Neither.两者都不。 With a state-dependent encoding, the current shift state is a running property of an interpretation of an encoded character sequence.对于依赖于状态的编码，当前移位状态是对编码字符序列的解释的运行属性。 Characters do not necessarily encode shift states directly, but the encoding scheme provides a way to specify shift state changes.字符不一定直接编码移位状态，但编码方案提供了一种指定移位状态变化的方法。

Details can vary with the particular encoding scheme, but encoded characters, whether single- or multibyte, are not generally in a particular shift state inherently.细节可能随特定的编码方案而变化，但编码字符，无论是单字节还是多字节，通常并不固有地处于特定的移位状态。 The whole point of such an encoding is that the same subsequence may be interpreted differently depending on the shift state.这种编码的重点是相同的子序列可以根据移位状态进行不同的解释。 Thus, starting in the initial shift state is an assertion about how multibyte character sequences will be interpreted, and only by implication a statement about what a string literal must contain.因此，从初始移位状态开始是关于如何解释多字节字符序列的断言，并且仅暗示关于字符串文字必须包含什么的陈述。
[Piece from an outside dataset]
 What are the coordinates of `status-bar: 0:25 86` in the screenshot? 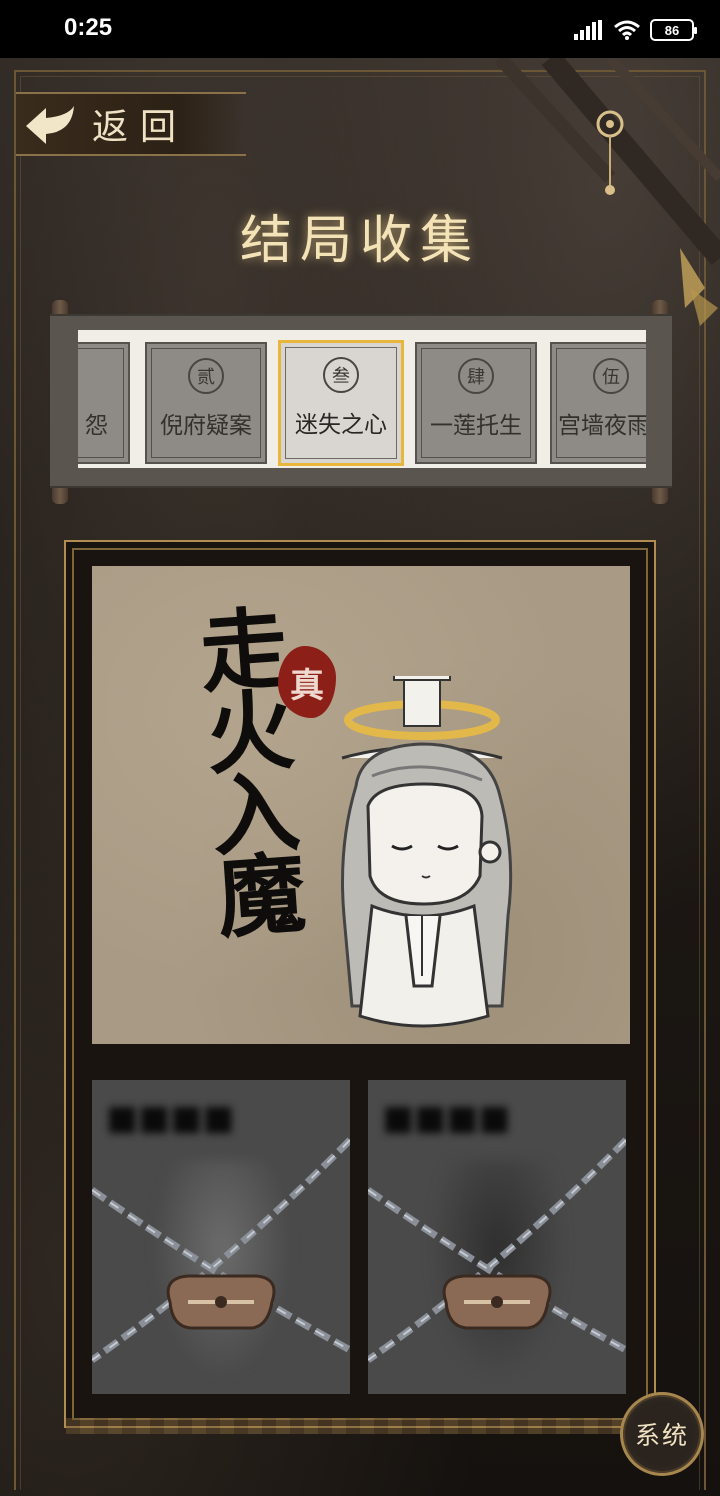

Ending in the initial shift state, on the other hand, is a constraint on the contents of the string, etc .另一方面，以初始移位状态结束是对字符串等内容的约束。 AC source file is malformed if the bytes of a string literal etc .如果字符串文字等的字节，则 AC 源文件格式不正确。 within, interpreted as starting in the initial shift state, encode one or more state shifts such that the shift state at the end of the byte sequence is different from the initial shift state.内部，解释为从初始移位状态开始，对一个或多个状态移位进行编码，使得字节序列末尾的移位状态与初始移位状态不同。 This is exactly to relieve the implementation from having to be concerned with encoding issues, and absolutely not to require it to perform any kind of shift-state cleanup.这正是为了让实现不必担心编码问题，并且绝对不需要它执行任何类型的移位状态清理。

Why so?为什么这样？ - Ie what is the purpose to set the initial shift state, especially at the end of a string literal or etc? - 即设置初始移位状态的目的是什么，特别是在字符串文字等的末尾？

It simplifies the language and improves the maintainability of C source files written in state-dependent source encodings.它简化了语言并提高了以状态相关源编码编写的 C 源文件的可维护性。 Each unit that accepts user-defined free(ish) text is modular -- it has the same, well-defined meaning regardless of the surrounding context, and moving, copying, or deleting such units cannot change the lexical interpretation of the surrounding tokens.接受用户定义的自由（ish）文本的每个单元都是模块化的——无论周围的上下文如何，它都具有相同的、明确定义的含义，并且移动、复制或删除这些单元不能改变周围标记的词汇解释。